Another commenter said downloading is missing out on the best part of Wikipedia, then ongoing editing. Which, while true, is also going to be a weak point.
How many of those amazing editors are going to stock around when their full time job becomes combatting obvious right wing bullshit, when they have to submit gov ID to have an account on the site, and when common sense and fairness becomes a crime?
Wikipedia was a high point for humanity. Whatever comes next I’d like to preserve a little piece of it.
HubertManne@piefed.social 3 days ago
Honestly someone recently posted on the hisoricalness of jesus and the article seemed way different than a few years ago and I would say less accurate. Sorta wish I had downloaded it in like 2015.
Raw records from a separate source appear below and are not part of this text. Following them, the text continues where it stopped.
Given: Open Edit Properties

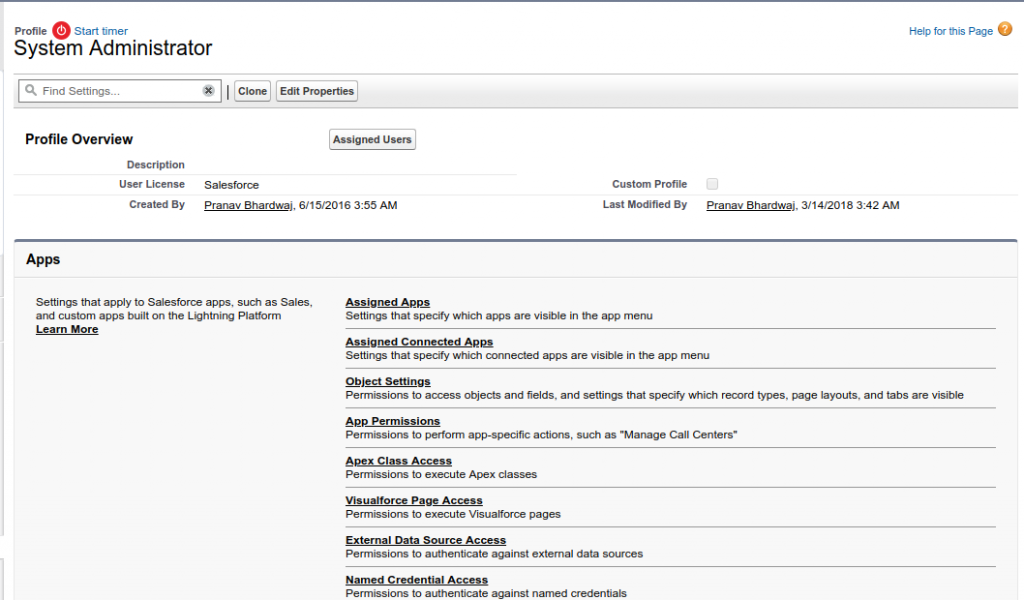Looking at the screenshot, I should pyautogui.click(x=316, y=90).
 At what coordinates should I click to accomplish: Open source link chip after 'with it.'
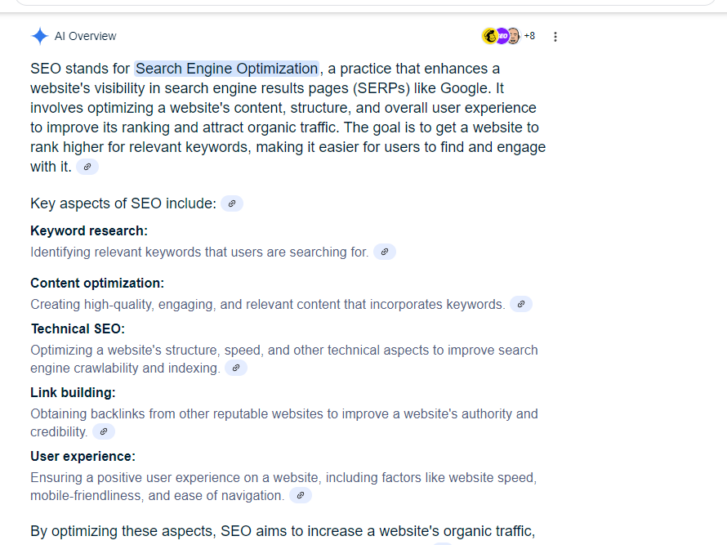pyautogui.click(x=87, y=167)

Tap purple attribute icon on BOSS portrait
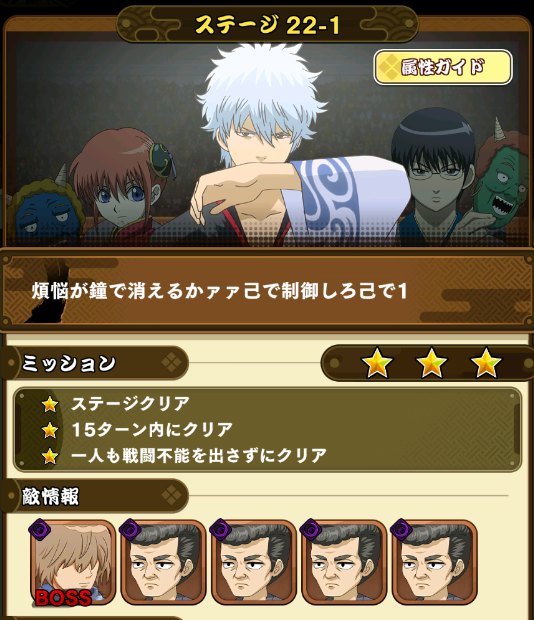pyautogui.click(x=40, y=529)
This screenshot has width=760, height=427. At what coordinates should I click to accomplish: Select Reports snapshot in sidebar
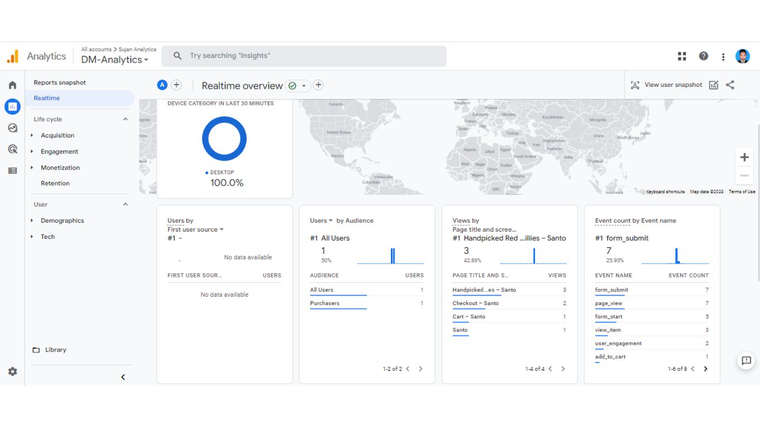click(x=59, y=82)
balder1993@programming.dev 4 days ago
Best thing is that it works flawlessly on the mobile apps as well, and Wikipedia also has a 1 million most relevant articles or so, which is just a few gigabytes.
ordnance_qf_17_pounder@reddthat.com 4 days ago
The fact you can download the entirety of the site for 111gb sounds pretty damn impressive to me.
e0qdk@reddthat.com 4 days ago
It doesn’t actually include all the media, and – I think – edit history. It does give you a decent offline copy of the articles with at least the thumbnails of images though.
thingsiplay@beehaw.org 4 days ago
Nice stats. I always wondered. I get the feeling that ~678 TB is little bit more than ~111 GB.
SteevyT@beehaw.org 4 days ago
Like, at least 7GB bigger.
Powderhorn@beehaw.org 4 days ago
Dear god, are we still using base 2 for file sizes?
thingsiplay@beehaw.org 4 days ago
It doesn’t matter in this case, as long as it is documented (and it is by the unit).
Summzashi@lemmy.one 1 day ago
Nobody does that nerd
phoenixz@lemmy.ca 3 days ago
Yes, we all do
interdimensionalmeme@lemmy.ml 3 days ago
I don’t remember which is the stupid “1024 bytes in a kilobyte” one but
745,450,666,761,889 byte is 745 terabytes, that should be 745 TB and that 678 should be what TiB is for
And also that entire 677.98 is a useless value, there’s nothing that is “677” about this
CanadaPlus@lemmy.sdf.org 4 days ago
Text is light. Images are a bit heavier, but there’s not too too many.